The first property you buy doesn’t have to be the one you live in. Starting out with an investment property is one way to get a foothold in the property market, and would especially suit the following scenarios.
You can’t afford to buy in your favourite suburb
You might want to live near beaches or cafes or close to work so you don’t have to waste time commuting. In which case it may be more cost-effective to rent where you want to live and buy an investment property in a more affordable area. There are some investors who have never lived in a property they own, instead choosing to rent in their desired suburb which they were not in a position to buy in at the time they purchased.

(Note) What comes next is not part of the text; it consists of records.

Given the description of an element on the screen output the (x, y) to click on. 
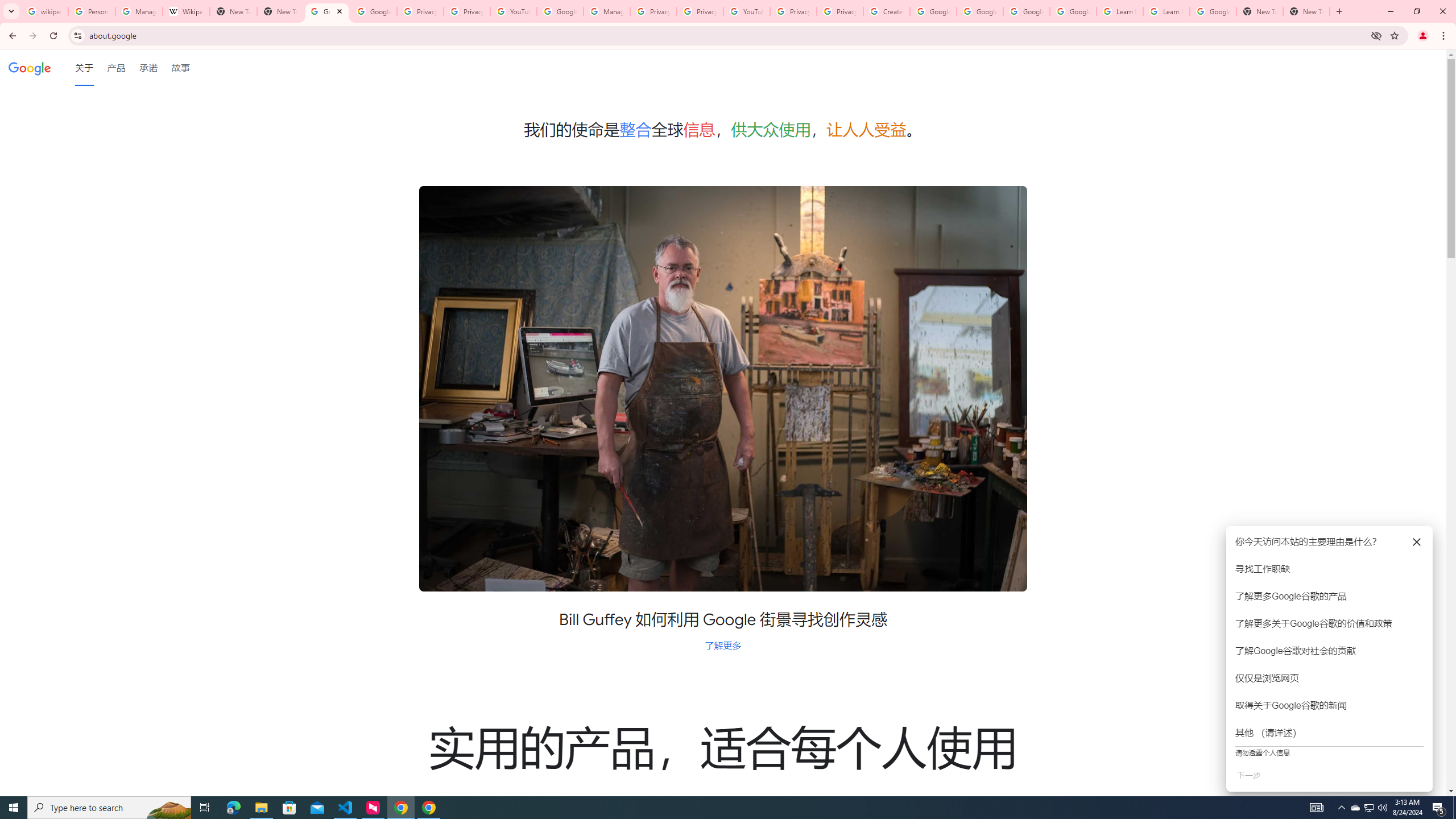
Google Account Help (1026, 11)
Given the description of an element on the screen output the (x, y) to click on. 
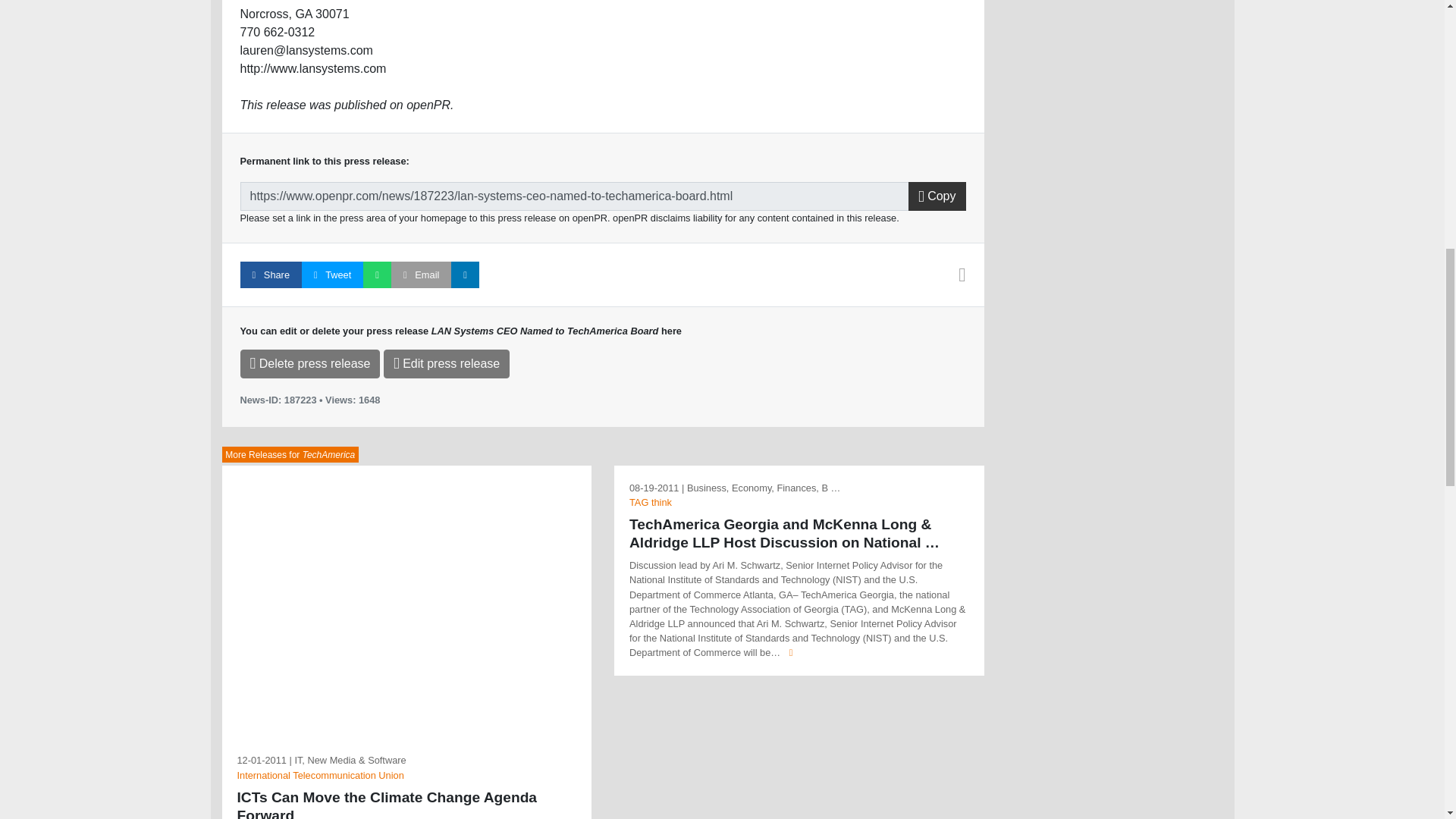
ICTs Can Move the Climate Change Agenda Forward (405, 803)
WhatsApp (376, 274)
Facebook (270, 274)
LinkedIn (465, 274)
Permalink (574, 195)
Email (421, 274)
Given the description of an element on the screen output the (x, y) to click on. 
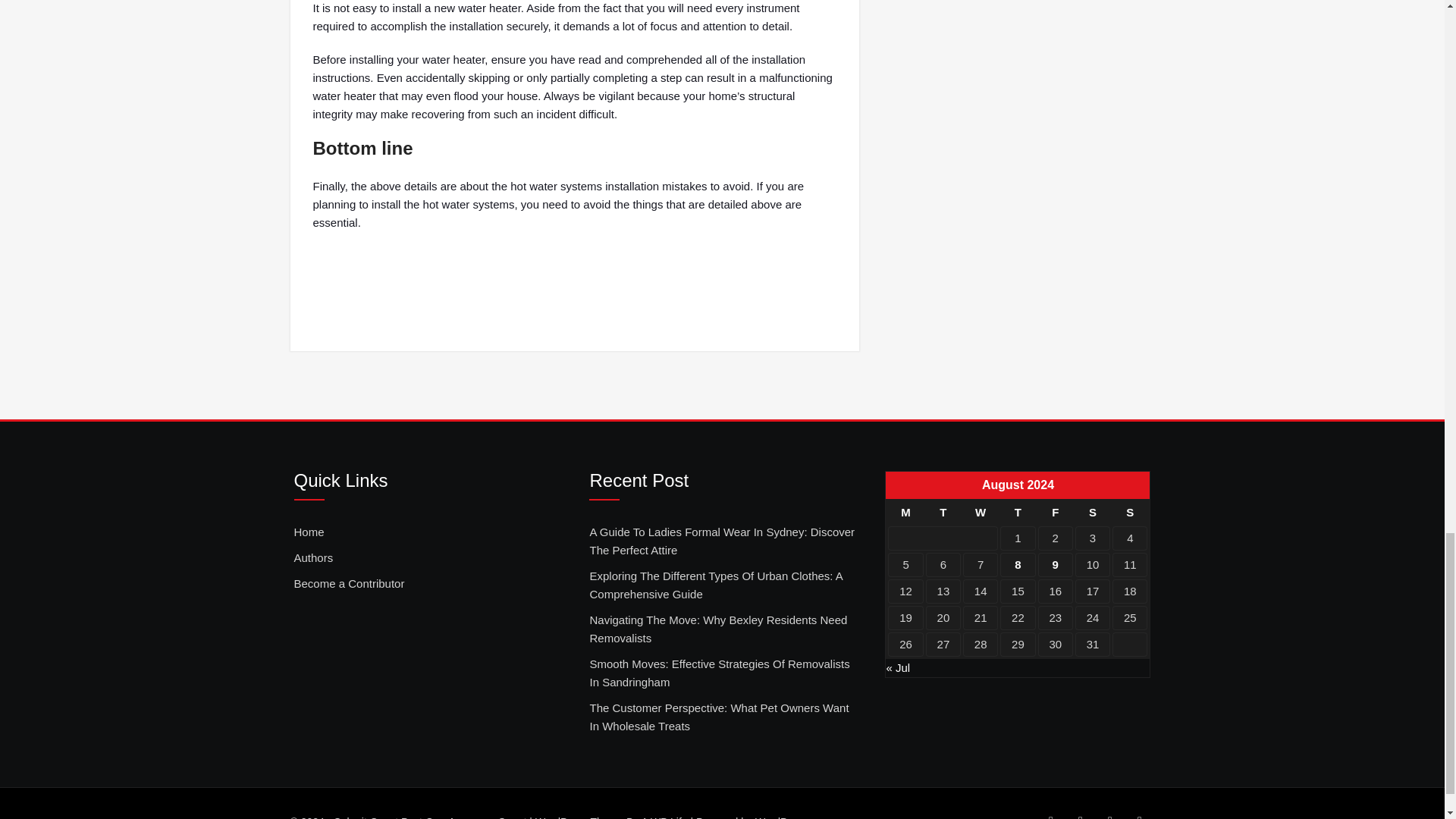
Sunday (1129, 512)
Monday (905, 512)
Friday (1055, 512)
Thursday (1017, 512)
Home (309, 532)
Authors (313, 557)
Wednesday (979, 512)
Tuesday (943, 512)
Saturday (1092, 512)
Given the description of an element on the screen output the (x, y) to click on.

You haven’t decided what kind of home you’d like to buy
You may not yet have a family or you might be expecting to change job locations, so you are not sure what home would suit your lifestyle. You can still buy into the property market but instead you focus on what type of property would attract quality tenants, rather than whether it would suit you and your lifestyle.
You don’t want to tie up your cash flow
Your tenant pays down your home loan while you only have to pay rent – meanwhile your investment property grows in value. You might even be living with your parents or house-sharing to keep your costs down.
What are the benefits?
You might be able to claim a range of tax deductible expenses through your investment property, which will help reduce your tax bills and improve your cash flow. When you live in the property, the debt is not tax deductible (please speak with a tax specialist to confirm whether this is correct for your situation).
If the property you buy experiences capital growth, you can draw upon the equity to buy a home or expand your property portfolio down the track.
What are the risks?
If you are a first home buyer, unless you live in the property for a certain period of time, you may not be eligible for any of the first home owner government incentives (please check eligibility criteria).
Doing this may ‘tie up’ your cash for a period of time and/or may result in capital gains tax being payable when you do decide to sell your investment property.
Renter-investors should have a clear strategy in mind as to what they are going to do with their investment property, as this will impact their lending and finance choices. Consider issues like how long you want to hold onto the property, how to best manage cash flow and whether you plan to draw on the equity of your investment to fund another purchase. By discussing this strategy with a Lending Specialist you can have access to a large range of lenders and save thousands by having the correct lending and finance structure in place.
Regardless of your circumstance, it’s important to seek the advice of a finance professional and that of a tax accountant to help you get the most out of your investment strategy.